Why are we putting virtualization and cloud computing together in a discussion of service management?

Virtualization (using computer resources to imitate other computer resources or even whole computers) is one of the technical foundations of cloud computing (providing computing services via the Internet). We think that these two concepts are important to the data center and its destiny.

In this chapter, we present an overview of virtualization: what it means and how it is structured. We follow that discussion by explaining cloud computing. We also look at how the combination of virtualization and cloud computing is transforming the way services are managed.

Understanding Virtualization

Many companies have adopted virtualization as a way to gain efficiency and manageability in their data center environments. Virtualization has become a pragmatic way for organizations to shrink their server farms.

Essentially, virtualization decouples the software from the hardware. Decoupling means that software is put in a separate container so that it's isolated from operating systems.

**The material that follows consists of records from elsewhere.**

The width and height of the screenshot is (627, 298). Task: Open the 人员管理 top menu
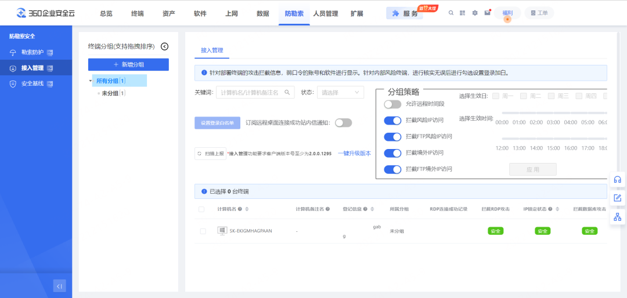point(325,13)
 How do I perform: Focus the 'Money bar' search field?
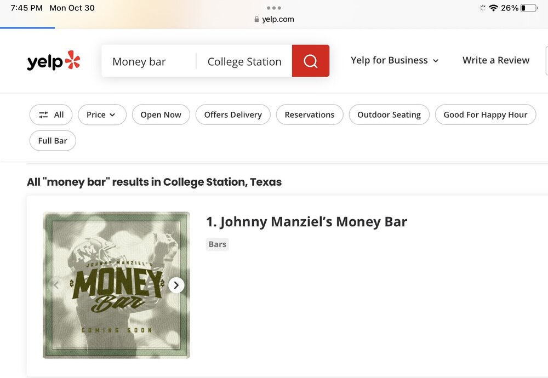click(148, 61)
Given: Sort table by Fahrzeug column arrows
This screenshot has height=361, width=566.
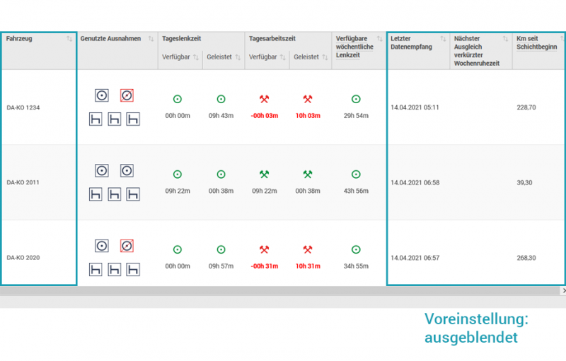Looking at the screenshot, I should [x=69, y=39].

Virtualization comes in many forms, because one resource is emulating (imitating) another resource. Here are some examples:

  • Virtual memory: PCs have virtual memory, which is an area of the disk that's used as though it were memory. In essence, the computer more efficiently manages virtual memory; it simply puts information that won't be used for a while on disk, freeing memory space. Although disks are very slow in comparison with memory, the user may never notice the difference, especially if the system does a good job of managing virtual memory. The substitution works surprisingly well.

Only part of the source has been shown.